Catch-up. It's the term that’s casting a huge shadow over the education world at the moment, as the profession grapples with exactly what it means and what the process should look like.
The government’s education recovery package is pushing in certain directions, providing funding for summer schools, an early language support programme and an expansion of the National Tutoring Programme.
But that still leaves lots for leaders to decide when it comes to provision for students when they arrive back in schools next week.
What doesn't work
So, what should catch-up provision look like? And what should be avoided? These are huge questions, the likes of which haven’t been addressed on this scale before. And there are no clear-cut answers.
Becky Francis, chief executive of the Education Endowment Foundation, says the evidence is clear on what doesn’t work, however.
The idea of repeating a year, for example, has been mooted in some quarters, but the research from several evidence summaries, as cited in the Teaching and Learning Toolkit, says it is “poor practice” and “not effective in terms of impact”.
“Anything that seems to be a penalty for students is not to be welcomed,” she says. “Particularly given the really logistically difficult and long, knock-on effects on the system that repeating years would have.”
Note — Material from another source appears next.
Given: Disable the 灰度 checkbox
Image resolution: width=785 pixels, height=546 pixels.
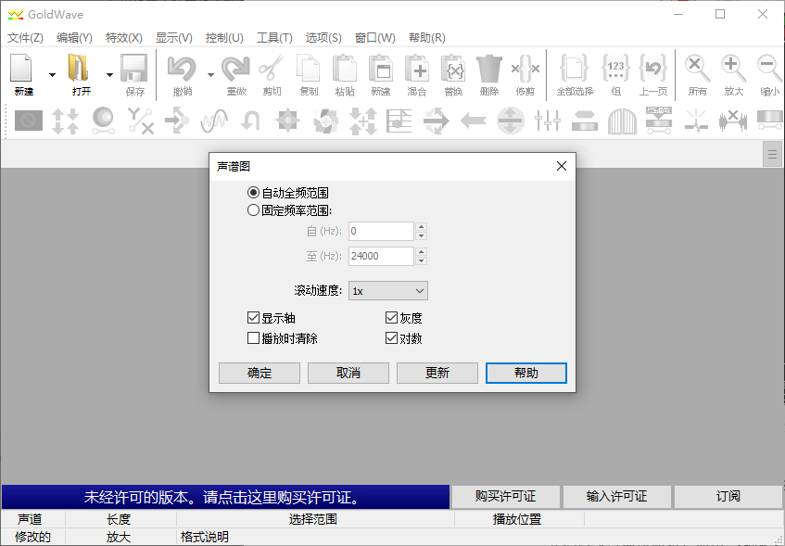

In fact, anything that could lead to students feeling penalised for something that is not their fault clearly needs to be avoided. But in order to sidestep such pitfalls, we need to remember what it feels like to be a pupil in the system.
In their shoes
And so in order to create really effective approaches to learning in the wake of the closures, we need to pause and consider how plans will be seen through students’ eyes.
For instance, if the language being used is focused on deficit, what message does that convey? If students are being asked to attend extra sessions, how far is catching up on their socialisation being sacrificed? How intense is the experience of their day going to be in general?
The key thing to remember, Francis continues, is that this process is not going to be a sprint. If we rush it, we will get it wrong.
Instead, we need to look at the bigger picture, bringing in ways to address the knock-on effects of the pandemic in the years, even decades, to come, rather than trying to fix it all at once.
“As well as these questions about diagnosis and remedy, we’re going to need to think about broader system-level things like flexible admissions and flexible ways for students to recover learning if it becomes evident later in life that there is a chunk that has been missed and is at risk of hindering them,” Francis reflects.
“We need ways that people will be able to flexibly access those opportunities.
“We’re going to need a really concerted, sustained strategic approach to the remediation of learning loss. We need a short-term approach, a medium-term approach and a long-term approach to this issue of compensation and mitigating the impact of the pandemic on young people’s learning and life chances.”